Je peux vous raconter ce que j’ai écrit. « Ça valse » est un recueil de 30 poèmes sur la thématique de l’amour, mais traitée comme une révolte, une prière. Pas l’amour avec un grand A. Le commencement, la jouissance, le manque, la rupture, l’apaisement sont évoqués en désordre et rythmés par 5 textes sur le quotidien, le calme, la répétition. La langue tente, avec une prose expressive, de faire surgir des histoires ancrées et situées. Transcender le réel par la force de l’écriture, parler du monde à travers une femme et sa tentative d’enchanter le quotidien. Actuellement, je travaille à un projet de poèmes sur le thème professionnel, la médecine. J’écris sur le rapport avec les patients, leurs histoires qui se mêlent à d’autres histoires autour d’un leitmotiv « je les aime autant que je les déteste ». La thématique de la vie de la femme m’intéresse aussi et j’explore ce qui fait conflit, ce qui fait avancer, ce qui interroge : maternité, filiation, transmission, vieillissement, politique, quotidien...Mais sans pathos ! Cru, fort, le poème « cette violence plus forte que la parole » dit Michaux.

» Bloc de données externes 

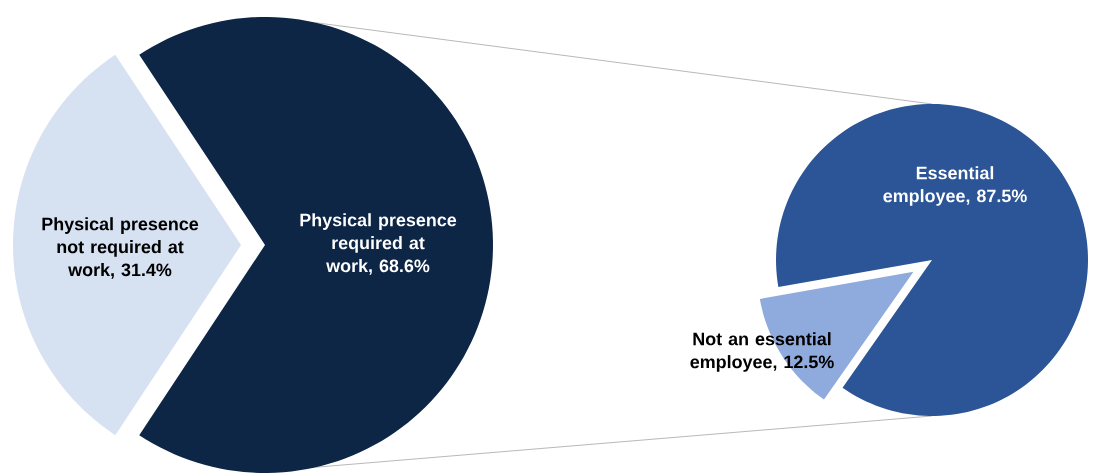  I want to click on slice-label: Physical presence required at work, 68.6%, so click(378, 244).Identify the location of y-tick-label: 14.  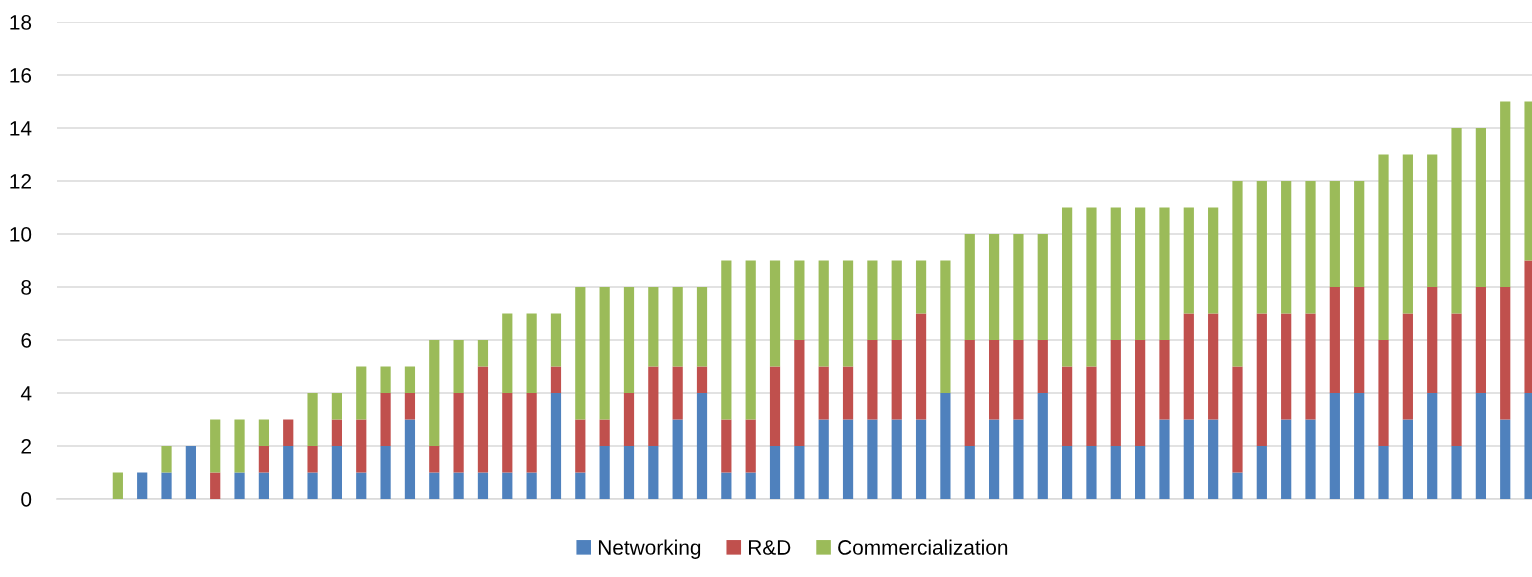
(21, 128).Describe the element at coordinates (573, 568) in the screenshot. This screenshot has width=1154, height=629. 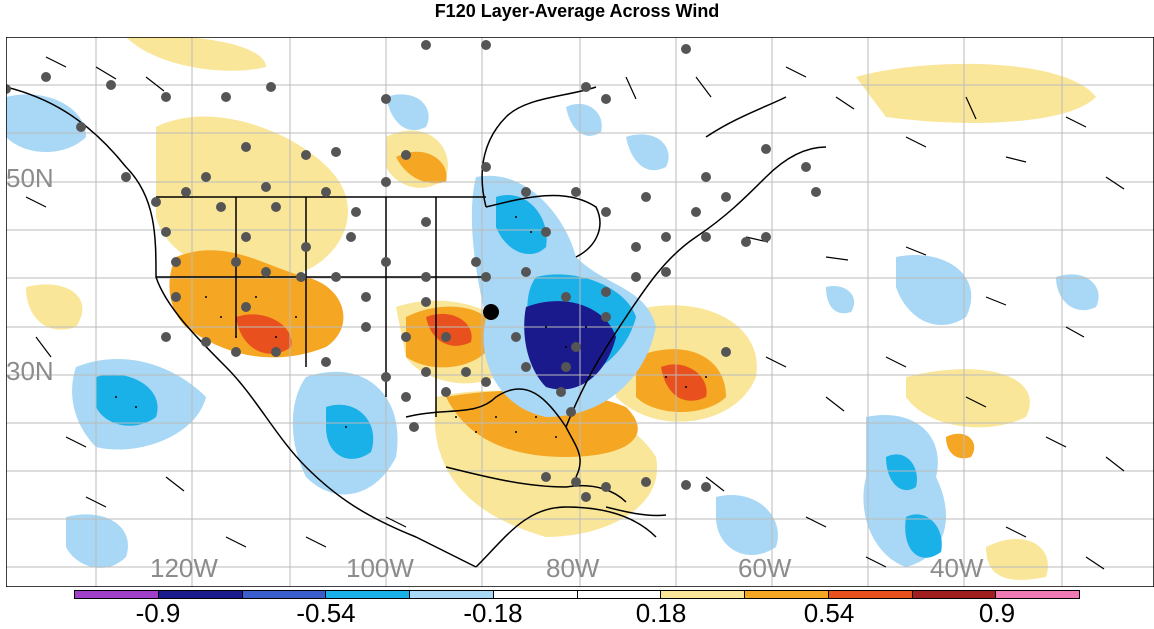
I see `lon-label-80w: 80W` at that location.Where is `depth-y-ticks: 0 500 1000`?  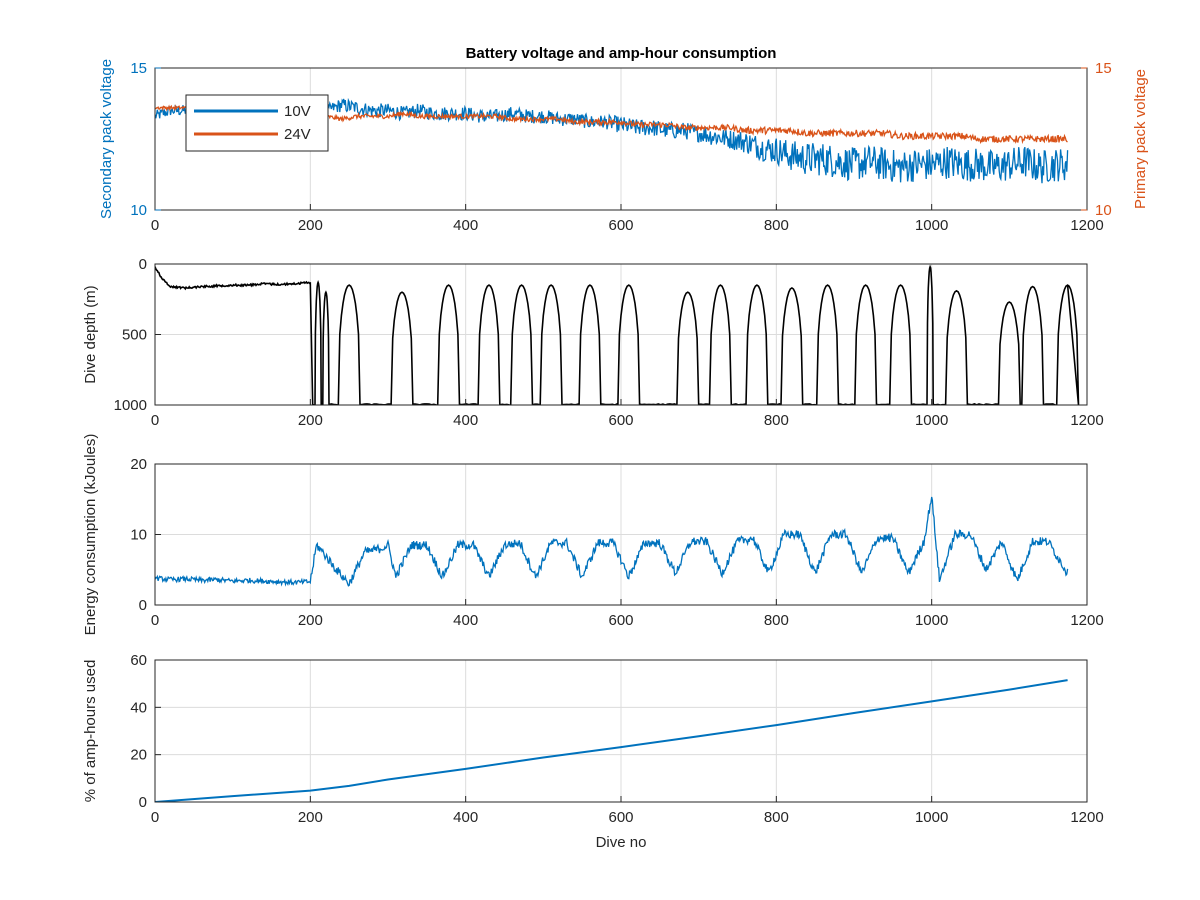 depth-y-ticks: 0 500 1000 is located at coordinates (138, 335).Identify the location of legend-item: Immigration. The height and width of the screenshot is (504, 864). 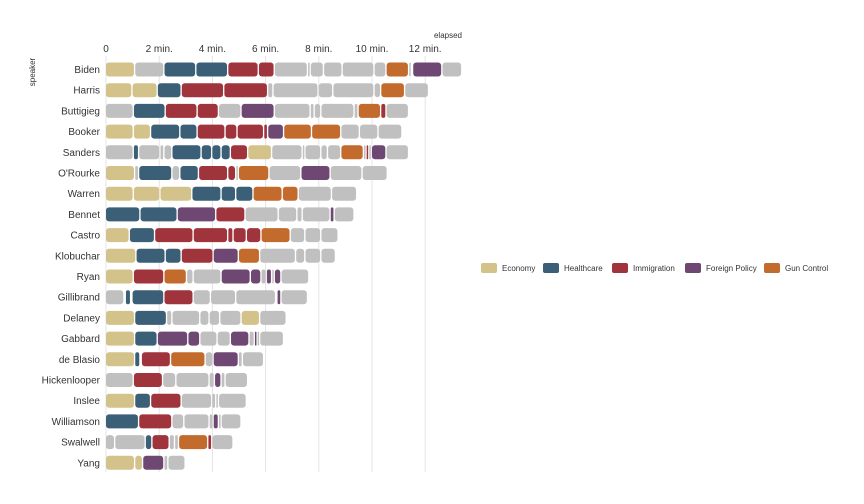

Je peux vous raconter comment je lis. Je lis, je musarde. Il y a tellement de courants et de flux divers actuellement, que je lis au grès des rencontres, des conseils. Je lis de la poésie contemporaine : Valérie Rouzeau, Yves Bonnefoy, Brigitte Fontaine, Michel Houellebecq, Christophe Tarkos, Jean Palomba et des auteurs découverts grâce à Terre à Ciel comme Isabelle Alentour, Roselyne Sibille, Florence Saint-Roch et beaucoup d’autres. Je lis des auteurs de ma région comme Jean-Marc Flahaut qui m’a fait découvrir la poésie américaine, Marie Ginet, Dominique Quélen, Robert Rapilly, Charles Pennequin ...Je lis des auteurs français classiques, de Ronsard à Eluard, en passant par Verlaine. J’aime les auteurs du XXéme siècle : Jaccotet, Queneau, Ghérassim Luca, Guillevic, Aimée Césaire... J’aime la poésie d’auteurs étrangers, les traductions : j’adule Pessoa, Marina Tsvetaïeva. Akhmatova ; quand elle est lue par André Markowicz poète et traducteur, me fait monter les larmes aux yeux ! J’aime l’iranienne Forough Farrokhzad, le turc Nâzim Hikmet, le suédois Thomas Tranströmer. J’apprécie la poésie américaine, William Carlos William, Reznikoff, Brautigan, Carver... J’aime la poésie qui parle du quotidien, Ponge et actuellement Jean-Michel Maulpoix, Antoine Emaz, James Sacré, Albane Gellé, François de Cornière. Mais aussi l’écriture à contraintes, Perec, Roubaud, Jacques Jouet, Michelle Gangaud, Frédéric Forte, Lucien Suel... Je voudrais être capable d’apprendre des poèmes par cœur, ça serait un viatique pour la vie comme elle est.